46話:呪縛と足枷/死に場所と黒ヘビ
~ ドラノアが廃棄怪物と戦っていたその頃 ~
「ど、ドラの助~……? 何処いるの~……?」
天使族の家出少女:パルフェは、大きな不安の中にいた。
目を覚ましたら不気味な部屋に一人きりで、隣に寝ていたドラノアの姿が何処にも見当たらなかった為だ。
寝ている間にはだけた牛柄のパジャマを着直し、彼女は不安げな顔のまま部屋の扉をそ~っと開ける。
目に入って来たのは、これまた日中とは思えない薄暗くて不気味な廊下。
そこに小さな彼の姿は見つからず、大声で呼ぶべきか否かと考え始めたところで、彼女の鼻が“とある臭い”を感じ取る。
(ん? 何か焦げ臭い……ドラの助が料理でもしてるのかな? でも料理なんてしたこと無さそうだし)
記憶を掘り下げてみても、彼が料理らしい料理を振舞った場面は一度たりとも見たことが無い。
無理やり候補を上げるとすれば、ベックスハイラントを目指す移動の途中で、狩った獣を焚火で焼いたくらいなものだ。
まだ付き合いが短いので確かなことはわからないが、彼女の直感は告げている。
恐らく彼は「料理が出来ない人間」だと。
(よ~し、だったら私がドラの助の胃袋をガッツリ掴んじゃうもんね。特性蜂蜜たっぷりの甘々料理で、私達の仲も益々甘々になっちゃう大作戦だよ)

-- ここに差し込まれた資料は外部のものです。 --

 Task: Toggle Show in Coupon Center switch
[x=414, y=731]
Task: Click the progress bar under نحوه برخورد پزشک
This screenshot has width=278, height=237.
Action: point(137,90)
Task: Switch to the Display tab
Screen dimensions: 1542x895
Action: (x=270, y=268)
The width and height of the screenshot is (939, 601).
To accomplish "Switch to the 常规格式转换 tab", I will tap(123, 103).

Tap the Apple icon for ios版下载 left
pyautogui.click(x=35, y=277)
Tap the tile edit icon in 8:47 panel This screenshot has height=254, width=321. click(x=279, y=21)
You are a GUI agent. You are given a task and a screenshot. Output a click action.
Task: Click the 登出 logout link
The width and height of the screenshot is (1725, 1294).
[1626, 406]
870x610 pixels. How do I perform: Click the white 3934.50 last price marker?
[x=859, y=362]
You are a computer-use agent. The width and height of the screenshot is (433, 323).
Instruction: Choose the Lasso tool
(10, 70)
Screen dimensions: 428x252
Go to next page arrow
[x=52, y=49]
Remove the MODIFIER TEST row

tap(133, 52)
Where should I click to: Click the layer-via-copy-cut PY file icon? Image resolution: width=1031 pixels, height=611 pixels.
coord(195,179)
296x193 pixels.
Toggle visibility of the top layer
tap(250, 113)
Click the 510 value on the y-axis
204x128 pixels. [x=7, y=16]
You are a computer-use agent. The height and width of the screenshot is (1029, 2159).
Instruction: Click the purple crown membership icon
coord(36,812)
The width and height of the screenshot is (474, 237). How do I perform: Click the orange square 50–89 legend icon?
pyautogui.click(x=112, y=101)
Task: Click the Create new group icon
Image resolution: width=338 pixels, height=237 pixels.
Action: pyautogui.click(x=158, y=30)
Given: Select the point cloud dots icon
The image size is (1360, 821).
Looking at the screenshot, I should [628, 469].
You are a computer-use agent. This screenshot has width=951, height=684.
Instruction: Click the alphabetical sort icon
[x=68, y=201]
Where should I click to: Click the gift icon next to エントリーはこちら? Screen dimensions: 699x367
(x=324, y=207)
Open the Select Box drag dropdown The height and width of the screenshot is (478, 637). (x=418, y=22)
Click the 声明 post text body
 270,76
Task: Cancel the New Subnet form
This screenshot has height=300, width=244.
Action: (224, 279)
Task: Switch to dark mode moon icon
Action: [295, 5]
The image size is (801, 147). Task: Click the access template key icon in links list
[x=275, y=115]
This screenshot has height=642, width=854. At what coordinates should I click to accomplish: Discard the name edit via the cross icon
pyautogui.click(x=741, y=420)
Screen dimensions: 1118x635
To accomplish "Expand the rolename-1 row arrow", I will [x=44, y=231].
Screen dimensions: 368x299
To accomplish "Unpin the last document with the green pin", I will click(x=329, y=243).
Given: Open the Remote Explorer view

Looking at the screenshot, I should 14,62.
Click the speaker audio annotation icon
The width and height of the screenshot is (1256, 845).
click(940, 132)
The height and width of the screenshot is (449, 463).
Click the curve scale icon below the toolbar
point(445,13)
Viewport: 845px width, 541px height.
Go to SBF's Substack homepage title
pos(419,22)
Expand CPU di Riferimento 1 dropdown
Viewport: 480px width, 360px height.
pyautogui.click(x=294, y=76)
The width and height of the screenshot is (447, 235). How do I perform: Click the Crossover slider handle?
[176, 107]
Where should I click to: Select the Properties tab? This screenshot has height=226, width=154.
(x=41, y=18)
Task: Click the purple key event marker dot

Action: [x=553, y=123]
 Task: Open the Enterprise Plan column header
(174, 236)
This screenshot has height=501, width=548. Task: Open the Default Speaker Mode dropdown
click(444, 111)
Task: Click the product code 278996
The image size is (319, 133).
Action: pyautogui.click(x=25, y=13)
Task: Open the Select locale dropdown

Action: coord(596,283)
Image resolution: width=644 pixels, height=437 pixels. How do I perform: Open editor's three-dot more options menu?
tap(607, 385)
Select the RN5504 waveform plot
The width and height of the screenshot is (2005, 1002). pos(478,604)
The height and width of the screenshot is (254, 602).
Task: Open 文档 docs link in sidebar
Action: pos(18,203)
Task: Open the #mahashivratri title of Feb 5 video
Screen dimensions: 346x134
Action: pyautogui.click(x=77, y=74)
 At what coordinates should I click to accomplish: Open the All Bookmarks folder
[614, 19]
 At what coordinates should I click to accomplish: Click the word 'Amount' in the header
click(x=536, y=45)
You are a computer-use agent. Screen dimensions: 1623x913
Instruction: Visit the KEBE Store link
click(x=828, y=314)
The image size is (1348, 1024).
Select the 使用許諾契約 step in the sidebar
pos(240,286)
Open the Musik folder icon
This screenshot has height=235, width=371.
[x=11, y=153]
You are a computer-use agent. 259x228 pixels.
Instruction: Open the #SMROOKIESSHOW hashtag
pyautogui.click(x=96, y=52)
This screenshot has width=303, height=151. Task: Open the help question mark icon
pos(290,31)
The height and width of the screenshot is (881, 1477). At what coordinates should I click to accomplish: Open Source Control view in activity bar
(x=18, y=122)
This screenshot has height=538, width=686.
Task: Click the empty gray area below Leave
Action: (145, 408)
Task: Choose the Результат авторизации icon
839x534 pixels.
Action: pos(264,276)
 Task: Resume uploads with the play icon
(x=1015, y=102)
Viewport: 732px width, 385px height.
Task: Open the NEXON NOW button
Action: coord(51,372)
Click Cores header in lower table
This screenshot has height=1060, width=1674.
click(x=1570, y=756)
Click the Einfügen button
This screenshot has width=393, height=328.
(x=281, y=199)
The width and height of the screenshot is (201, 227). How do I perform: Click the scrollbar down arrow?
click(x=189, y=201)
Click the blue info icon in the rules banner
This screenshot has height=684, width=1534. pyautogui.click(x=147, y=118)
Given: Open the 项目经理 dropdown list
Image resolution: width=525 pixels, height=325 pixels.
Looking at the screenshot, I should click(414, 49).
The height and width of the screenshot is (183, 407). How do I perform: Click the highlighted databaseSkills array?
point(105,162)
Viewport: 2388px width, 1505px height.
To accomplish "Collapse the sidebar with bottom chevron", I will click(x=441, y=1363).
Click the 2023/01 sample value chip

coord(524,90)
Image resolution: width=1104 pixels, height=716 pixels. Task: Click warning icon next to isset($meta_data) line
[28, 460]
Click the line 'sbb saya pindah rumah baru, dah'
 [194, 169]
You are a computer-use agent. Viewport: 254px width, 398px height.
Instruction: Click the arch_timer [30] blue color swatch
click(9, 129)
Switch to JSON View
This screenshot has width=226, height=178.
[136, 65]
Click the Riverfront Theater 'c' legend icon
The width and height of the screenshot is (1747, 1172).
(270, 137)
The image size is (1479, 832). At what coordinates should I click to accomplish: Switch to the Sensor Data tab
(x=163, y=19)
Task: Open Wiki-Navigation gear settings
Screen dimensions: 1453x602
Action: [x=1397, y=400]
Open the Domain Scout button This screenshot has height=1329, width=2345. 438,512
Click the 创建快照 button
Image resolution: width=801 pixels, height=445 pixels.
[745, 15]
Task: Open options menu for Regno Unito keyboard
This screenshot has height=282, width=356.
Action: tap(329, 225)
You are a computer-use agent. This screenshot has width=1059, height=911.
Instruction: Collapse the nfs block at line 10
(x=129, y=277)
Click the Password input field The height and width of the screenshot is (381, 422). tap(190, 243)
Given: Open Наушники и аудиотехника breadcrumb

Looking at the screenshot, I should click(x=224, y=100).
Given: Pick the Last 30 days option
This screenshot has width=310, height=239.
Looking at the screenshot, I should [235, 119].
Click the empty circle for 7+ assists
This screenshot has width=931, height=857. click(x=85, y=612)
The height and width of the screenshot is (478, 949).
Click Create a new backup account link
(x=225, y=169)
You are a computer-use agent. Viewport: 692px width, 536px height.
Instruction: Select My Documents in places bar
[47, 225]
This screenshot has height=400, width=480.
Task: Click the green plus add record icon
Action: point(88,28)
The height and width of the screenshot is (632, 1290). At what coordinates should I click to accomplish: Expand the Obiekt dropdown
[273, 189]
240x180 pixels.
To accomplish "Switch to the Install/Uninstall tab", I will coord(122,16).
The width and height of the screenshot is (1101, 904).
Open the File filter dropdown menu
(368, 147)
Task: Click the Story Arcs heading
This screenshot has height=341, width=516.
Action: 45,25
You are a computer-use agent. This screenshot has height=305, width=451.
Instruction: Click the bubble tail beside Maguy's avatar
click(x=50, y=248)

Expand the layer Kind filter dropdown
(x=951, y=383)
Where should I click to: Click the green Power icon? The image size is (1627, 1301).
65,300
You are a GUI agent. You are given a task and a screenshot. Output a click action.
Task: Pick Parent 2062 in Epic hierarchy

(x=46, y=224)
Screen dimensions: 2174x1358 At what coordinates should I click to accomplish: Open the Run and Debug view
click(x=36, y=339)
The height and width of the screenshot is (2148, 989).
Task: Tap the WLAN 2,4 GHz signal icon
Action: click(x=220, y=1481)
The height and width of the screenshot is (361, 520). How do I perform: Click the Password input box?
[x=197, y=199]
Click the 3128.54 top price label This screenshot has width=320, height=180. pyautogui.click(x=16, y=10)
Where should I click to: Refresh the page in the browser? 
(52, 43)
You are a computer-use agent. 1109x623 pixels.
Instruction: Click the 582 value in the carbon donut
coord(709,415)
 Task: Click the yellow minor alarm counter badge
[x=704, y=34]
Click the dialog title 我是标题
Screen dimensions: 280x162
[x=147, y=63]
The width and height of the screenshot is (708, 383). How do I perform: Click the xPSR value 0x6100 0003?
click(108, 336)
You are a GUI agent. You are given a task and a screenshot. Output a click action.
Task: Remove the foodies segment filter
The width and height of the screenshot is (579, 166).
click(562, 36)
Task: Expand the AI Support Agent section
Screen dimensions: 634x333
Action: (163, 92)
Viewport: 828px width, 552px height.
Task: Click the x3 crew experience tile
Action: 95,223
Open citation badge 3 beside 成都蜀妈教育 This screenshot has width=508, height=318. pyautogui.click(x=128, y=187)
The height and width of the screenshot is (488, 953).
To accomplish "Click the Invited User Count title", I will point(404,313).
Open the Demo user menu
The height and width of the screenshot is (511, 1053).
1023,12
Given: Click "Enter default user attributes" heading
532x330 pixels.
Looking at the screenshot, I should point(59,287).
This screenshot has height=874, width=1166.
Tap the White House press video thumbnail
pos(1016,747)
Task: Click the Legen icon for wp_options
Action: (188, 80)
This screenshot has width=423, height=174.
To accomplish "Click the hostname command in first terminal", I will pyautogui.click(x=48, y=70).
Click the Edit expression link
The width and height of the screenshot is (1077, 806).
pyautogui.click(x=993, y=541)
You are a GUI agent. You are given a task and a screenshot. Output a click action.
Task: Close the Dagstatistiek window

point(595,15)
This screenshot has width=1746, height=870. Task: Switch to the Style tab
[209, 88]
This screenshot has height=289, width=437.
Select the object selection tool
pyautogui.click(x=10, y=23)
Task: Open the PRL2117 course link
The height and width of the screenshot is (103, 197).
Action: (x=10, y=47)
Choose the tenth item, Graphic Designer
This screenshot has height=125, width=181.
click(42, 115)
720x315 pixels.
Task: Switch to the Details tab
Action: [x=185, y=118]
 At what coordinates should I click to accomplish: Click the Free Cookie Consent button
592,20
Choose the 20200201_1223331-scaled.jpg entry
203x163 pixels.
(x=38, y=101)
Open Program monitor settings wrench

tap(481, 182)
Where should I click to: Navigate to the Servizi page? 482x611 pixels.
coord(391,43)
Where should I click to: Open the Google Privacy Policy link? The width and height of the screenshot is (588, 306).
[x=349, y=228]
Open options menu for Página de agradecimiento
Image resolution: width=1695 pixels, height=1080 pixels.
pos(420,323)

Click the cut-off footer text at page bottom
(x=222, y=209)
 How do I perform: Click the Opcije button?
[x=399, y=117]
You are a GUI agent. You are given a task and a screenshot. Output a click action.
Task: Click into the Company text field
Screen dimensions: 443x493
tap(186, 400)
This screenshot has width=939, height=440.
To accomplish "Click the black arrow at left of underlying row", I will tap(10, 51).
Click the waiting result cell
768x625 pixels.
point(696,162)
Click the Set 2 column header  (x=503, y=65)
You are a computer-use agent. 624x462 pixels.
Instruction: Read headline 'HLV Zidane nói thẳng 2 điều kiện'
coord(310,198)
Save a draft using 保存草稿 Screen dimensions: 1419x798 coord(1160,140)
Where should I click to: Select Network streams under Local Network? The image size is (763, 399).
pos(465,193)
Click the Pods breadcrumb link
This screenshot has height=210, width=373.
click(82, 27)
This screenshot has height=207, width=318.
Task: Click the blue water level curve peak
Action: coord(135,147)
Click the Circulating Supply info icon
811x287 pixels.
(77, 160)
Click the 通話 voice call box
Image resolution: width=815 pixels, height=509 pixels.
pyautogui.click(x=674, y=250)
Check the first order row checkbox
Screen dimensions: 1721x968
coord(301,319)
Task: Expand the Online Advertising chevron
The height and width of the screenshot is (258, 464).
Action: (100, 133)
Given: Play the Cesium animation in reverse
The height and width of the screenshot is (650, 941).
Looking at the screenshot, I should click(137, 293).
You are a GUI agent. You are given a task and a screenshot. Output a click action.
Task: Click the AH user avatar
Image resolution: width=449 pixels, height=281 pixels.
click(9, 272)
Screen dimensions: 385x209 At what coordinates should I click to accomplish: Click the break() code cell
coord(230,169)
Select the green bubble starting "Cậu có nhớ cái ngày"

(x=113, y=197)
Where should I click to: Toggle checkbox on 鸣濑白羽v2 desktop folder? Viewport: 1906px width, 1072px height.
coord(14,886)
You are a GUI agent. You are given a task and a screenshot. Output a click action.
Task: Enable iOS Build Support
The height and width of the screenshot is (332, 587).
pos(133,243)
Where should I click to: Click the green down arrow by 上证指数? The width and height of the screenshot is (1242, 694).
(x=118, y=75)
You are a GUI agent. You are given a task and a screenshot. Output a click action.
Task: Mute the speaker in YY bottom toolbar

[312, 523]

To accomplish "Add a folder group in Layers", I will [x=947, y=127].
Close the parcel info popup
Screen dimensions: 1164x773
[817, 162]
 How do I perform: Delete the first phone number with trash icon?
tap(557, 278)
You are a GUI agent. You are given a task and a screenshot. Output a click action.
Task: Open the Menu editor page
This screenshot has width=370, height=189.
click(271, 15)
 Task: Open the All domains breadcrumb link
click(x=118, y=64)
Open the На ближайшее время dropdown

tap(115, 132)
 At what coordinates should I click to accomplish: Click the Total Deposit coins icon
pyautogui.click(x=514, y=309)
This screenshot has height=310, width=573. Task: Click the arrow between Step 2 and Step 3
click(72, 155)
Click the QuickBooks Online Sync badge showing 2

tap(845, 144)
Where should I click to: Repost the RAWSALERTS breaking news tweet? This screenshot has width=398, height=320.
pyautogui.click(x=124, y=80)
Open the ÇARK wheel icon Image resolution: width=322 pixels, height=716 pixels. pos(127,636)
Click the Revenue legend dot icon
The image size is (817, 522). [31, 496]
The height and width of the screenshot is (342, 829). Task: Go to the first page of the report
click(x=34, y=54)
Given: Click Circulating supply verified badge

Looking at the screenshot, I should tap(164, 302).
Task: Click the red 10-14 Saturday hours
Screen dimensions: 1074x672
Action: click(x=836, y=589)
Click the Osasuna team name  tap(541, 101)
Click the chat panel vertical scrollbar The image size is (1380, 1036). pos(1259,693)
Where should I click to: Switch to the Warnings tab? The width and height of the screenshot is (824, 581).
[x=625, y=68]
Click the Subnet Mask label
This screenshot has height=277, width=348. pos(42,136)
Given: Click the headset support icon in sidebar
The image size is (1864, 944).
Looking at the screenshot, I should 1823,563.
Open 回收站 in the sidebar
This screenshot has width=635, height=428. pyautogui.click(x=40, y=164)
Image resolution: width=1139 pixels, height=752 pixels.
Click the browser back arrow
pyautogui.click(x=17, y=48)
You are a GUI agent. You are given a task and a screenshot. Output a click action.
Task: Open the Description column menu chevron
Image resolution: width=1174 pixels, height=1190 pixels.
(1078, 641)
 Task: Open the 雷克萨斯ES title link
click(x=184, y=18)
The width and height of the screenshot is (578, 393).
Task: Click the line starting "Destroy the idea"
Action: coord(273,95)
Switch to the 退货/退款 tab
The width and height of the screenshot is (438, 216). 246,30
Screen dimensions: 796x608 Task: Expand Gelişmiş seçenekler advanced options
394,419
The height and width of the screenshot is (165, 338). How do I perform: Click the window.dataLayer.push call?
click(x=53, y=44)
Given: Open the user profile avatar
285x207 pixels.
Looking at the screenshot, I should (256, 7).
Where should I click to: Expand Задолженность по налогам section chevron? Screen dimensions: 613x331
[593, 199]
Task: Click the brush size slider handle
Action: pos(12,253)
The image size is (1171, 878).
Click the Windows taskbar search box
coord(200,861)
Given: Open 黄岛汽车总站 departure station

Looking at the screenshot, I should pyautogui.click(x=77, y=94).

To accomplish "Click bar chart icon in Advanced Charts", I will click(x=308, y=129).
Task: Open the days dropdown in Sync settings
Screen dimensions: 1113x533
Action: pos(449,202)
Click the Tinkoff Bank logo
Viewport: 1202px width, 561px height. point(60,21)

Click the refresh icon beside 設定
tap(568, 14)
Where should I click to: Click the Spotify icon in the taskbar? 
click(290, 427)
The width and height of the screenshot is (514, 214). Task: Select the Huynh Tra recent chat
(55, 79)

やる気に満ちた顔で螺旋階段を降り、焦げた臭いを辿ってキッチンへ。
そこでパルフェは驚いた、二つの意味で。
「えっ? 全部焦げてるんだけど……あっ」
何故か黒焦げと化したキッチン。
そこで見つけたのはドラノアではなく、その黒焦げと格闘している小さな獣人族の少女。
そして獣人族の少女も――つまりは「テテフ」もテーブル越しにパルフェを見つけ、煤だらけの顔で「あっ」と小さく声を上げる。
「誰だ?」
「わぁ、もう元気になったんだ? 良かったぁ~~♪」
質問には答えず、床の煤を蹴散らしてテテフの元へと駆けてゆくパルフェ。
そのパルフェから逃げる様に、テテフはテーブルを半周する。
二人の距離は一向に埋まらず、パルフェは「はて?」と首を傾げた。
「何で逃げるの?」
「当たり前だ。知らない奴には迂闊に近づかない。誰だお前?」
「私? パルフェだよ。何も覚えてないの?」
「パルフェ? ……そう言えば、そんな名前の奴が私を運んだってアイツが言ってた。お前がそうか、礼を言うぞ」
「別にそんなのいいって。元気になってくれただけで十分だから」
安堵の表情でテテフに笑いかけ、それからパルフェは今一度キッチンを見渡す。
黒焦げのテーブルに黒焦げの椅子、黒焦げのシンクに黒焦げのコンロを見て、腑に落ちない顔をテテフに向ける。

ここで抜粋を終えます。